April 11, 2026 · 7 min read

The Coop Was Always an Excuse

ai agents meta chickens

The Pitch and the Thing

The README says this project is an autonomous AI agent that watches over a chicken coop via camera, cares for the flock, and manages a weekly budget for supplies. Pretty clear. Small, weird, useful.

That's the pitch. It's not really what I've been building.

If you landed on the site cold, you'd find seven journal entries written in the voice of a devoted parent worrying about which hen stays out too late. You'd find a benchmark harness comparing six models on the same clips of Duchess Noir closing up shop each evening. You'd find blog posts about single-turn agent loops and why local vision is harder than the demos suggest. You wouldn't find anything that looks much like a product.

I noticed the drift when someone asked me what I was working on and I gave two different answers depending on how much time they had.

What I Kept Doing When Nobody Was Watching

The honest test of what a project is about isn't what the README says. It's which parts you keep reaching for on a quiet Sunday afternoon.

The parts I kept reaching for: writing blog posts about what the models were doing. Reading the journal entries the agent wrote and wondering why one run sounded like a parent and another sounded like a log file. Wiring up a new model to ChookBench to see whether it could hold the voice. Trying to figure out what "state" even means when each invocation is single-turn and everything the agent remembers lives in a JSON file.

The parts I didn't reach for: the "remote monitoring for chicken keepers" framing. A feature list. A deployment story for other coop owners. Push notifications. Any of it.

So the project is one of those things, and not the other.

Why a Chicken Coop Is a Good Substrate

It took me a while to understand why a coop, of all things. Here's what I've landed on.

Persistent identity without chat history. Every agent run is single-turn. No conversation. The only way the agent stays itself from one run to the next is by reading and writing files -- memory, chicken profiles, recent journal entries. It has to rebuild its own head every half hour from state on disk. That is a much more honest test of "identity in an LLM" than a long chat, and the coop makes it concrete: Duchess Noir's sentinel role shows up in run after run, written by different sessions of the same agent, none of which remember the previous one.

Something to care about. A neutral observer describing four chickens in a pen produces flat text. An agent that's been told these are its children produces writing worth reading. That gap -- between what a model can do and what it does when it has a stance -- is one of the things I keep coming back to. The coop gives the agent a reason to have a stance, and the difference shows up in the words.

Small local models with a real reason to exist. The hardware is a Pi 4 on a powerbank, sitting on top of a chicken coop. Running everything through a frontier API is fine for a laptop project, but here it's the wrong shape. The constraint forces honesty: what does vision actually look like when it has to run locally? How does a 35B model compare to Claude when the task is "describe these four chickens and pick the interesting frame"? Not hypothetically.
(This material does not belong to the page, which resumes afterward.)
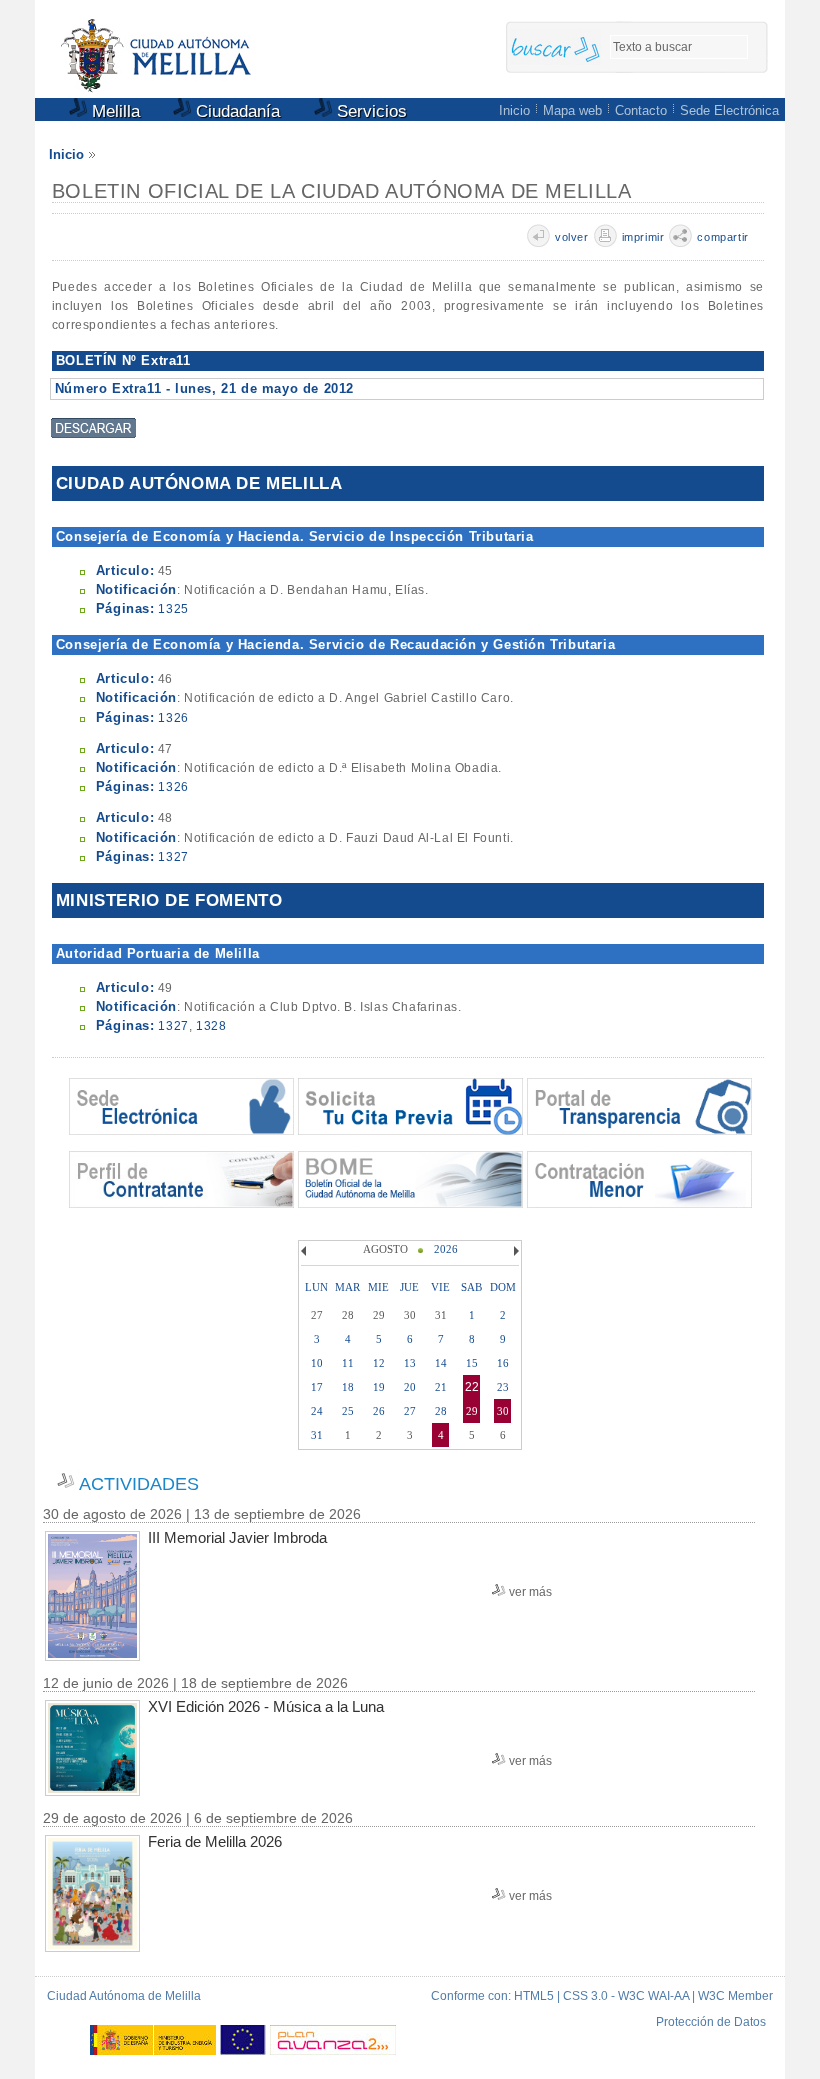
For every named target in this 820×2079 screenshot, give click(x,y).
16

Concretely, with real footage.

Bounded and observable. Four chickens. One camera. One enclosure. When the agent starts hallucinating a fifth hen, you can tell. When a model change makes the voice go formal, you can tell. The problem is small enough that failure is visible, which is rarer than it should be in LLM work.

Where ChookBench Fits

ChookBench is the benchmark harness I've been building alongside the agent. It takes real footage from the coop and replays it through different models -- local and frontier -- to see which ones can sustain the work the agent needs to do.

It's a quirky dataset and a genuinely useful problem to optimise on. But it's not the point of the project. It's an instrument. Its job is to tell the rest of the build which models can hold the voice, which ones fall apart on structured state updates, which ones can actually see the chickens in a dim morning frame. The numbers matter only because they feed decisions about how the agent gets built.
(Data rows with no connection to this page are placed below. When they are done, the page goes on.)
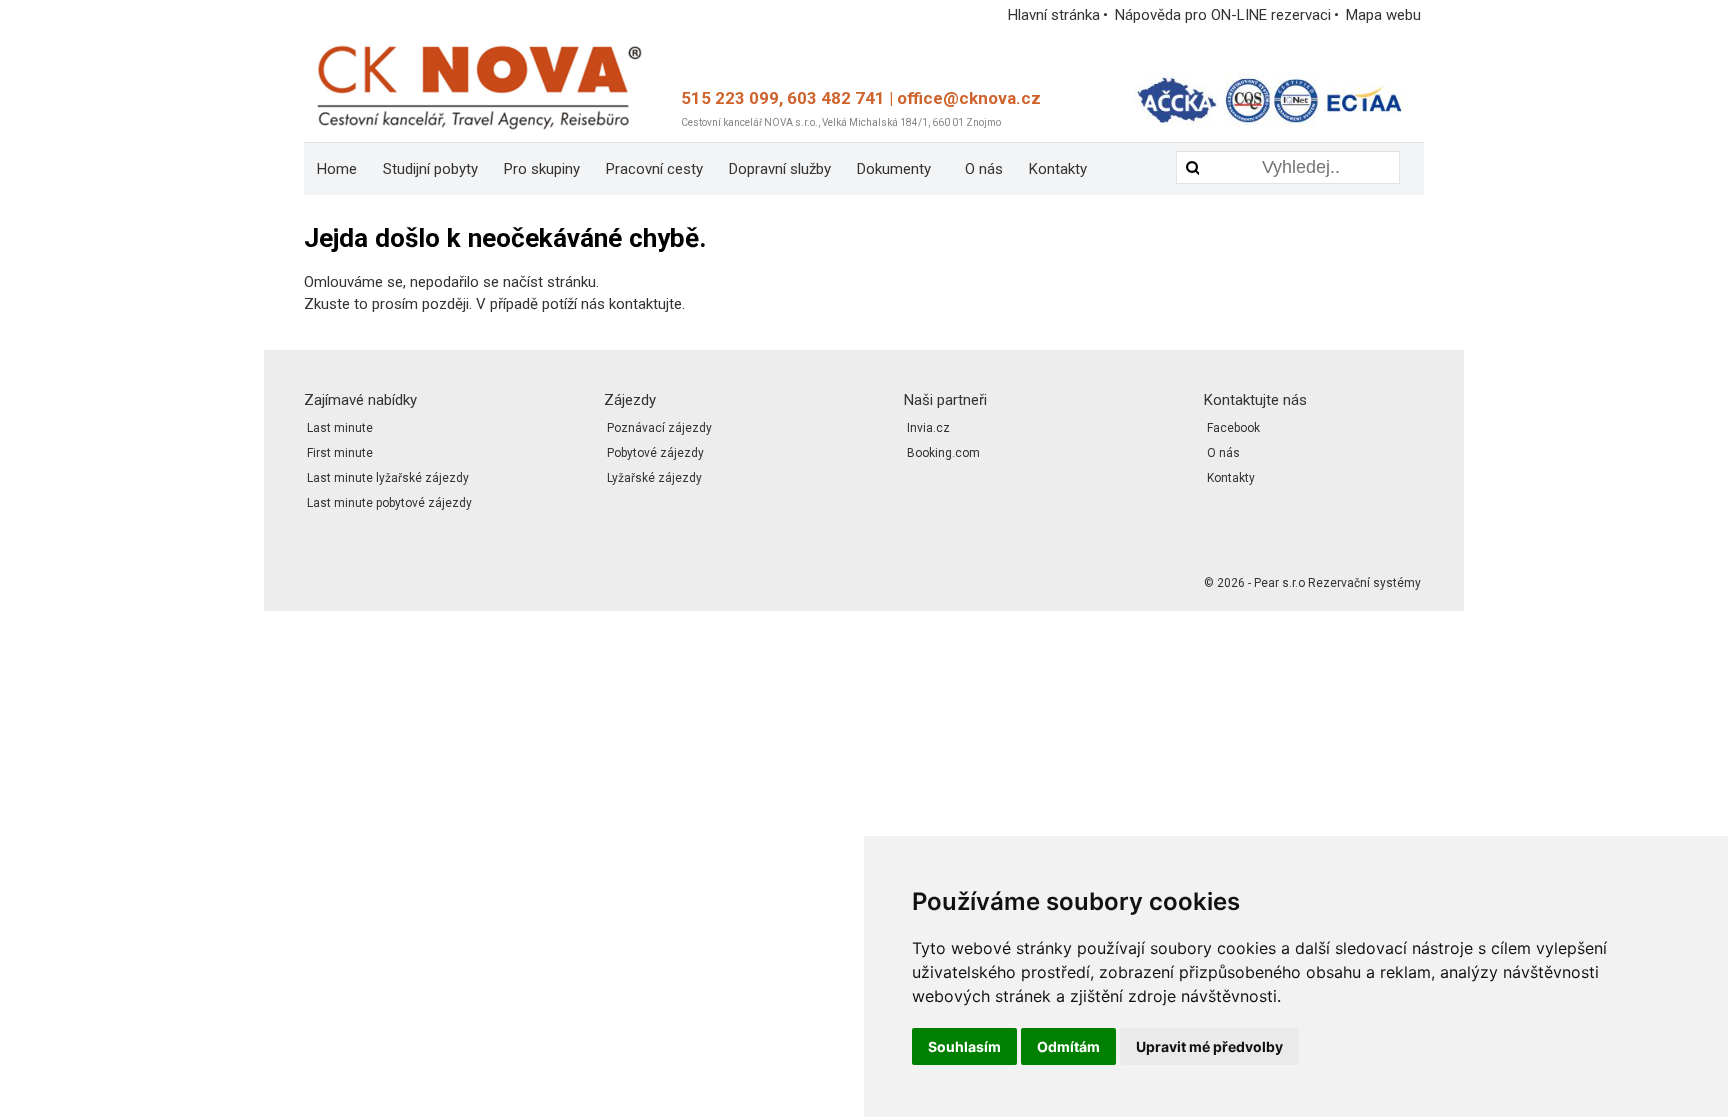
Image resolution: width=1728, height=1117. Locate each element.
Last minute (340, 428)
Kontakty (1058, 169)
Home (337, 169)
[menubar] (724, 169)
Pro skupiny (542, 169)
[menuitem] (337, 169)
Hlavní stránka (1054, 15)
I'll keep writing about ChookBench results -- the experiments are fun and the findings are sometimes useful to other people working with small local models. But if you landed here expecting a leaderboard, you're in the wrong place.

What This Blog Is Going to Be

From here, the Coop Chronicle is an exploration of what it takes to build useful things with LLMs in 2026, written from inside an actual long-running project.

Expect:

Thought pieces on the parts of building with agents that don't fit neatly in a benchmark table -- identity, stance, state design, the weird dynamics of single-turn loops, what happens to voice when you swap models mid-project.
Experiment writeups when there's a finding worth sharing. Some will be ChookBench runs. Some won't.
Failure reports. The things that didn't work and why. There are more of these than I'd like.
The chickens. They're not going anywhere. They're the case study that keeps all of this honest. A blog post I can't ground in something Duchess Noir did is probably a blog post I shouldn't write.

If you're also trying to figure out what good LLM work looks like right now -- what patterns hold, what assumptions break, what you can actually build with this stuff -- I reckon we're working on the same problem. This is me writing down what I've found so far.

The Mirror

The pitch said the agent was watching the chickens. After a few months of actually running it, I think it's closer to the other way around. The chickens have been holding up a mirror -- to the agent, and to me, and to what it's like to build with this generation of models at all.

That's the thing worth writing about. The coop was just the excuse I needed to start.